Reprinted with the kind permission of Life Extension.
July 14 2017. Readers of What’s Hot may recall the publication of the recent finding of Mayo Clinic researchers of a potential antiaging senolytic effect for fisetin, a compound found in plants that is available as a dietary supplement. On June 2, 2017 in The Journals of Gerontology Series A, researchers from the Salk Institute reported a reduction in aging-related inflammation and cognitive decline in mice given fisetin.
Acting on earlier findings of a decrease in memory loss in association with fisetin supplementation in mice that were genetically modified to develop Alzheimer’s disease, Pamela Maher and colleagues tested the compound in a SAMP8 mouse model of premature aging. Three-month-old animals were given diets with or without fisetin for 7 months, during which memory and activity tests were conducted, and levels of proteins related to brain function and responses to inflammation and stress were measured.
“At 10 months, the differences between these two groups were striking,” reported Dr Maher, who is a senior staff scientist in Salk’s Cellular Neurobiology Laboratory. While mice that did not receive fisetin did poorly in tests of cognitive function and had elevated markers of stress and inflammation, those that received the compound were not noticeably different from untreated 3-month-old SAMP8 mice.

### [ASSIGNMENT A]
Quote the fisetin article word for word, from "Acting on earlier" up to and including "stress were measured.".
### [ASSIGNMENT B]
List every name in the fisetin article that refers to an organization, a laboratory, or a publication.

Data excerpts
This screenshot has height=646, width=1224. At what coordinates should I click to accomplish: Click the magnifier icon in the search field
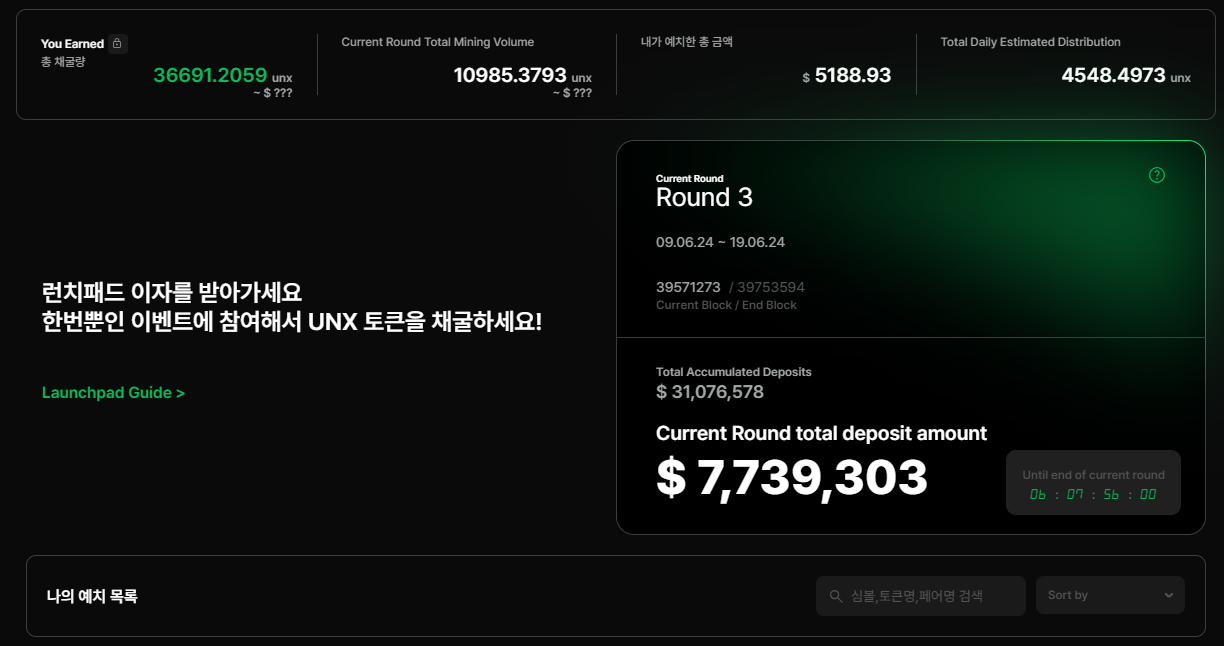coord(836,596)
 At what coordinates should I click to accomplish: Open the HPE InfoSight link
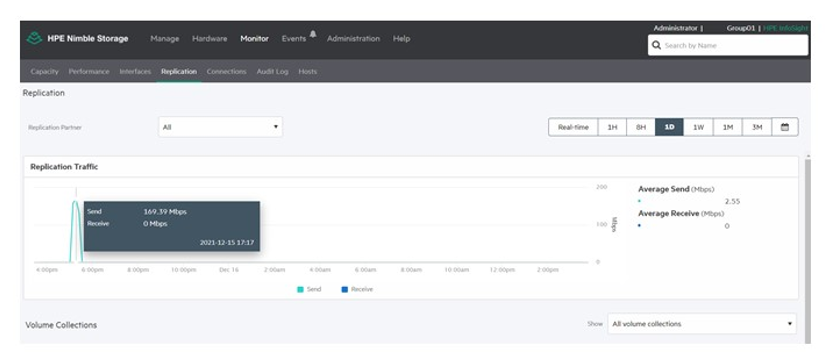point(786,28)
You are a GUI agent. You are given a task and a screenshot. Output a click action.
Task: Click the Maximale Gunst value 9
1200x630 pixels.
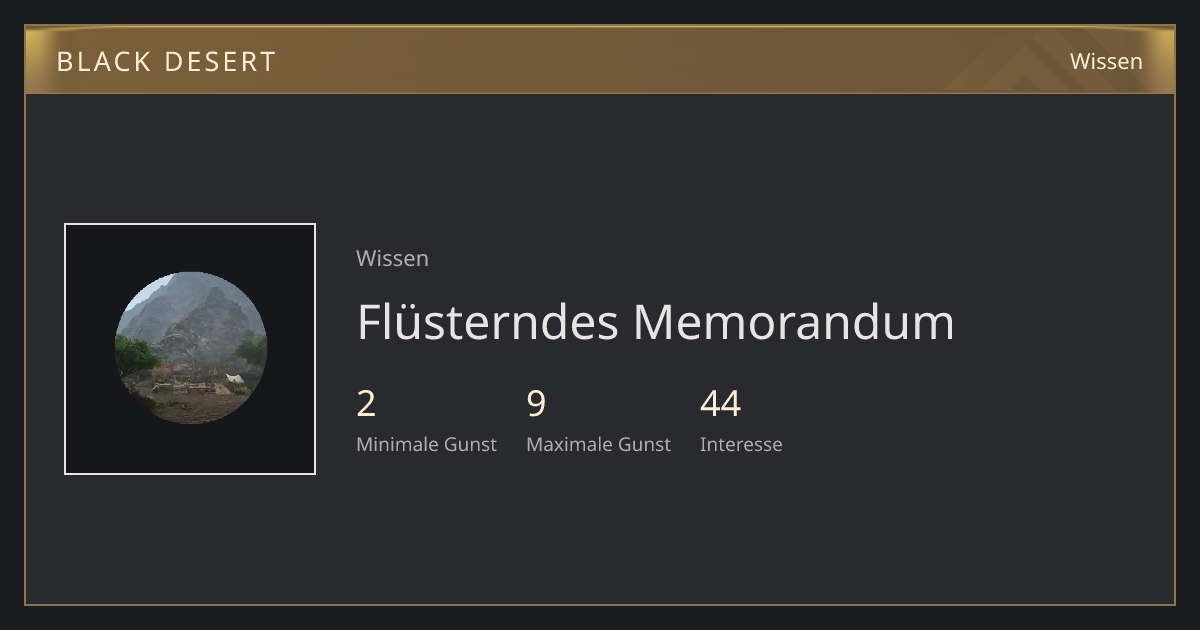[536, 404]
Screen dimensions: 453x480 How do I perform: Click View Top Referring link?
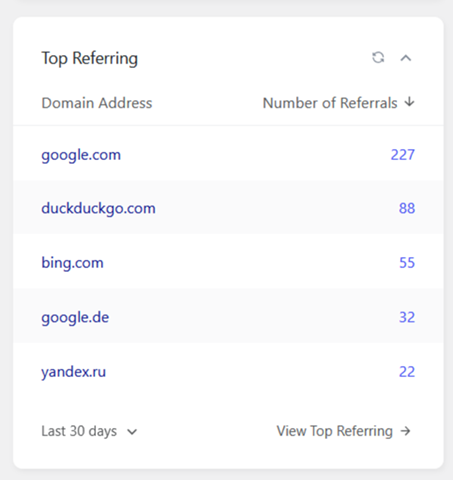[x=335, y=431]
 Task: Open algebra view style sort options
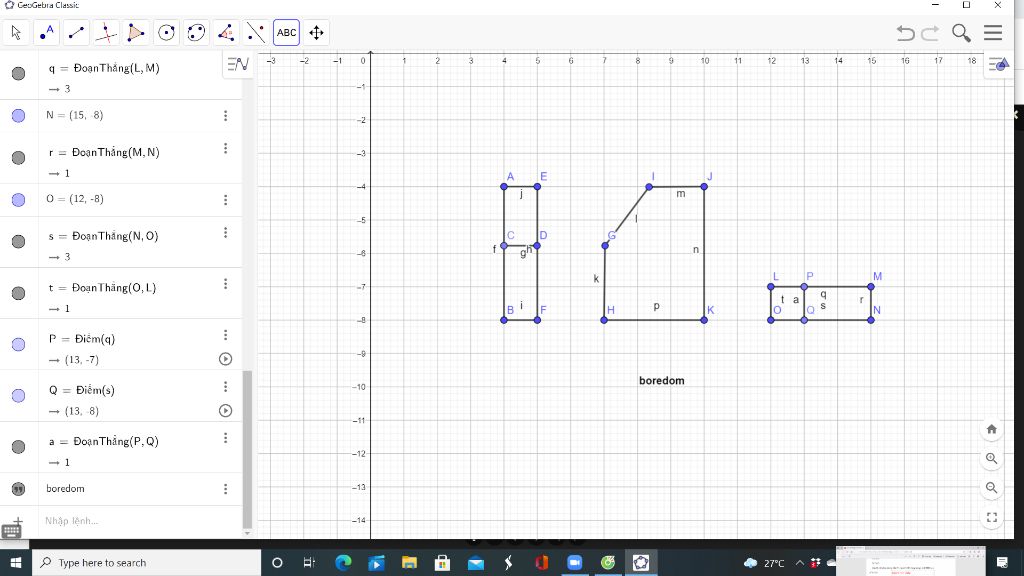coord(238,64)

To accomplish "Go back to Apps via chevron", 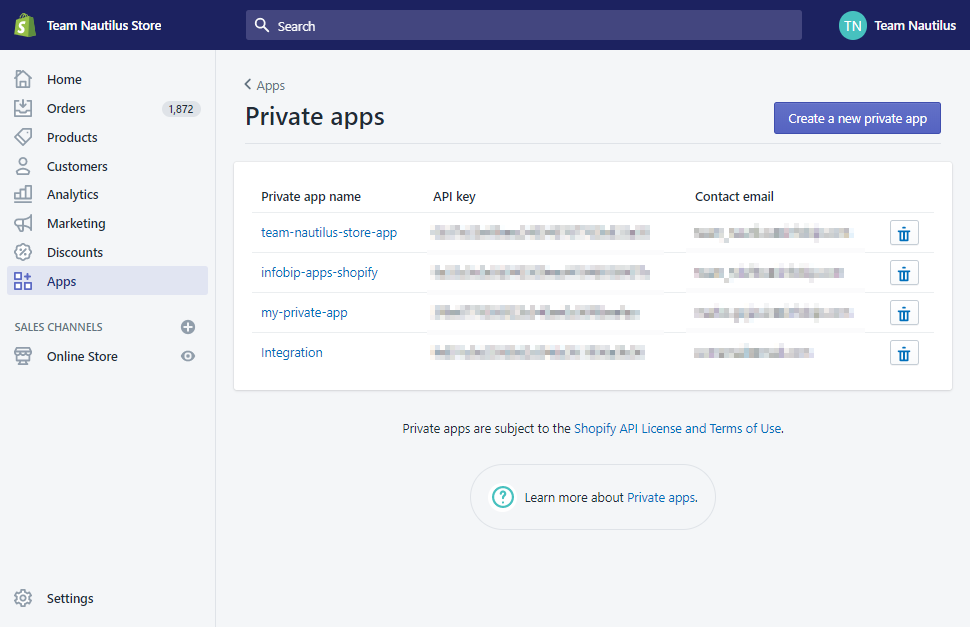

### [YOUR RESPONSE A]
Acting on earlier findings of a decrease in memory loss in association with fisetin supplementation in mice that were genetically modified to develop Alzheimer’s disease, Pamela Maher and colleagues tested the compound in a SAMP8 mouse model of premature aging. Three-month-old animals were given diets with or without fisetin for 7 months, during which memory and activity tests were conducted, and levels of proteins related to brain function and responses to inflammation and stress were measured.

### [YOUR RESPONSE B]
- Life Extension
- What's Hot
- Mayo Clinic
- The Journals of Gerontology Series A
- Salk Institute
- Cellular Neurobiology Laboratory